One of the reasons I became an addiction counselor and obtained advanced degrees in social work was my awareness that people in power neither resembled nor came from those communities most in need.

In 1990, after I completed a 30-day addiction treatment program in Louisville, Kentucky, I decided that rather than returning to my job as a garbage man, I would enroll in the local community college and get an education. The only way I could pull that off was to enter the VOA – the Volunteers of America – and that meant living in a group home for over two years.

At VOA, I lived with men who were homeless, addicted to alcohol and drugs, and suffering from other disorders. I looked like them, and they looked like me. Which is probably why, when my fellow residents had appointments with people who were supposed to help them, they asked me to accompany them.

Like me, most of these men came from marginalized communities. Most of the “helping” professionals didn’t.

During those days in the early 1990s, the professional’s condescension toward these folks resulted in additional barriers to treatment. These barriers led to unnecessary suffering and exacerbated issues of addiction. Today, such barriers lead to overdose deaths.

Minorities in the St. Louis area now lead the state in opioid-related overdose deaths. If you are black or brown, you are probably unsurprised to hear this. Those leading efforts to tackle the opioid epidemic are also unsurprised. The data have been consistent for decades: minorities and the underserved consistently die from overdoses at disproportionately high rates.

Why?

At Washington University in St. Louis’ Brown School I am proudly associated with two programs that are addressing minority health and wellness issues. The Kathryn M. Buder Center for American Indian Studies is committed to training Native American social work graduate students. The recently launched Collaboration on Race, Inequality, and Social Mobility in America (CRISMA) brings together scholars from multiple disciplines, including psychology, public health and social work, to examine and address the impact of inequality and structural racism.

Both programs focus on still-developing science associated with improving health outcomes in minority communities.
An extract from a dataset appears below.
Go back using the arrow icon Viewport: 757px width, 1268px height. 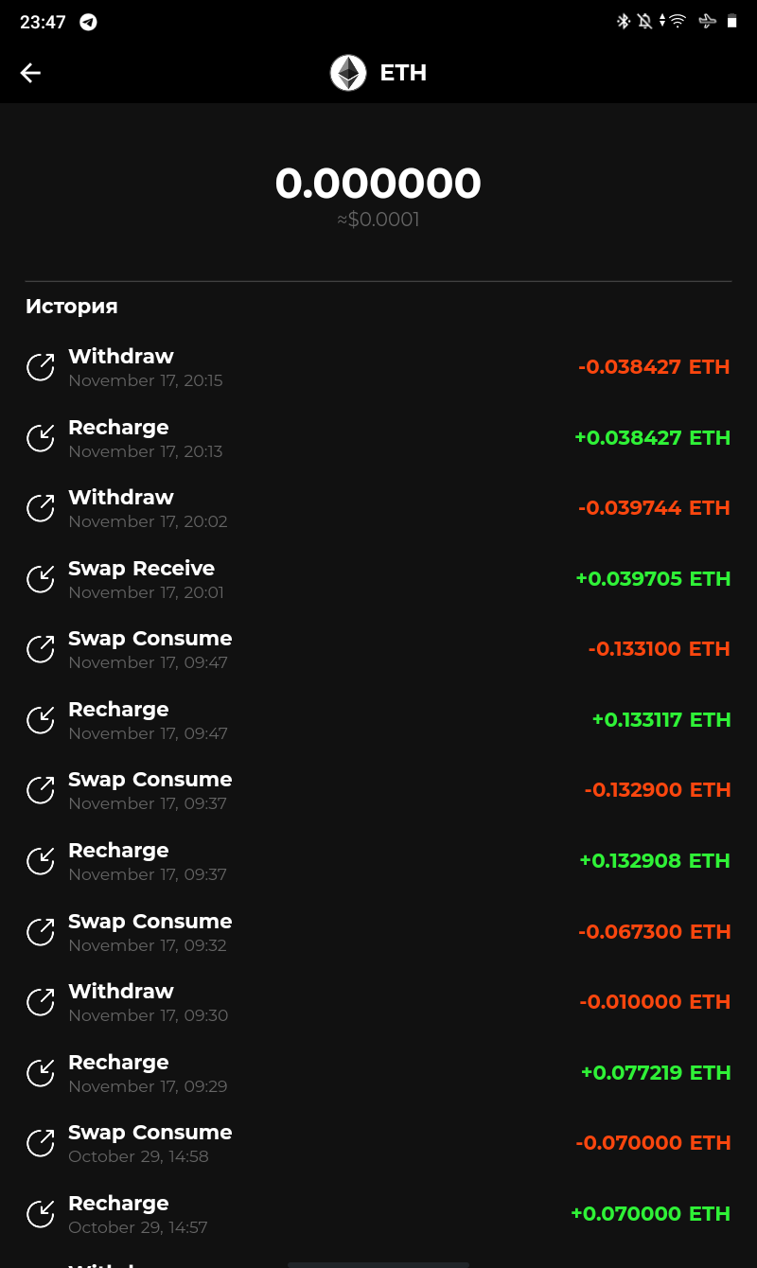[30, 73]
However, their most effective mission – and the one related to this discussion – is their focus on training and educating individuals who come from minority communities.  It is not enough to rely on the good intentions of decision-makers to ensure that these communities benefit equally and equitably from health-related services. In order to really address health disparities, the folks that need the help must be present and actively participating in decision-making about how best to identify and meet their needs.
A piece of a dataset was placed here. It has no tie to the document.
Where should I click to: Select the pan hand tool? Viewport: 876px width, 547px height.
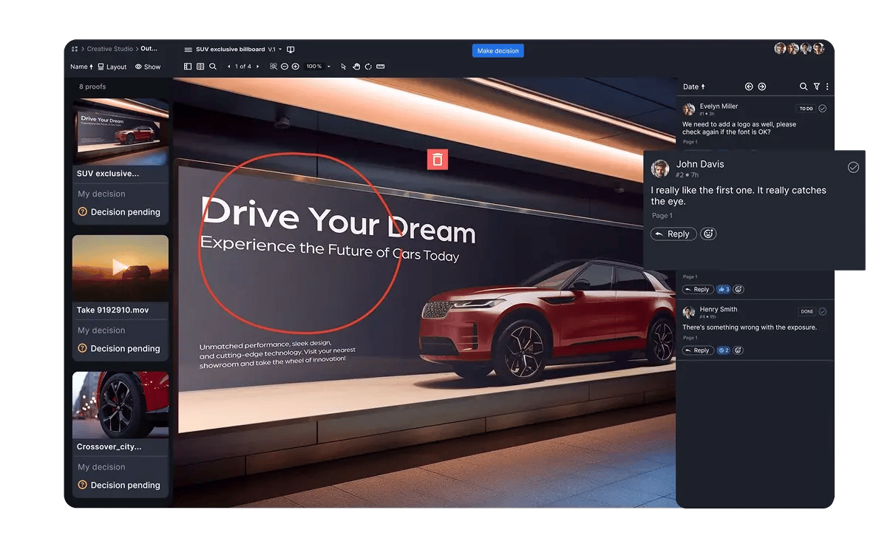point(356,67)
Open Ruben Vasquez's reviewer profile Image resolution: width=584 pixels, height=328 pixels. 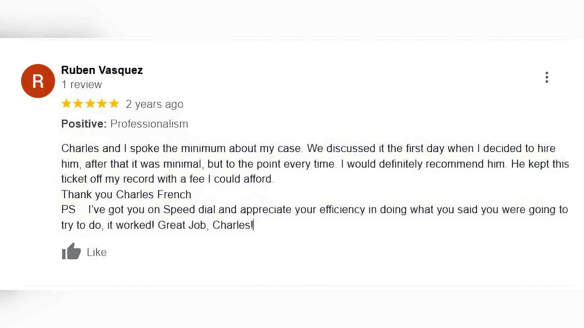click(102, 70)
Sal Valadez, a labor activist and fellow in the Washington University School of Medicine, states that Missouri’s response to the opioid crisis provides no specific strategies, no specific programs and no dedicated funding to marginalized communities. In what Mr. Valadez calls lazy public health, there is no community member representation on the state’s leadership team.

To address the significant increases in local opioid overdose rates, our first step must be to develop a leadership team that resembles, reflects and accurately represents those beleaguered communities. Even those with the best intentions cannot solve problems that they don’t fully understand.

It’s been said that the disease of addiction has no racial preference; that it’s an “equal opportunity destroyer.” But in real life, the poor and underserved – often people of color – shoulder the largest burdens and face the highest obstacles to receiving the help they desperately want and need.

This is true in part because, unlike the disease of addiction, public health responses do seem to have racial preferences. To be sure, much of this is unintentional, and undoubtedly those charged with addressing such problems genuinely want to save lives and to do good.

But if Missouri is ever to have an equality of response, there needs to be an equality of representation. As long as a racially and culturally homogeneous group of health leaders and decision-makers come solely from ivory towers and governmental offices, and not from the communities in the greatest need, the most marginalized and underserved among us will continue to pay the highest price.

David Patterson Silver Wolf, PhD, is an associate professor in the Brown School at Washington University in St Louis.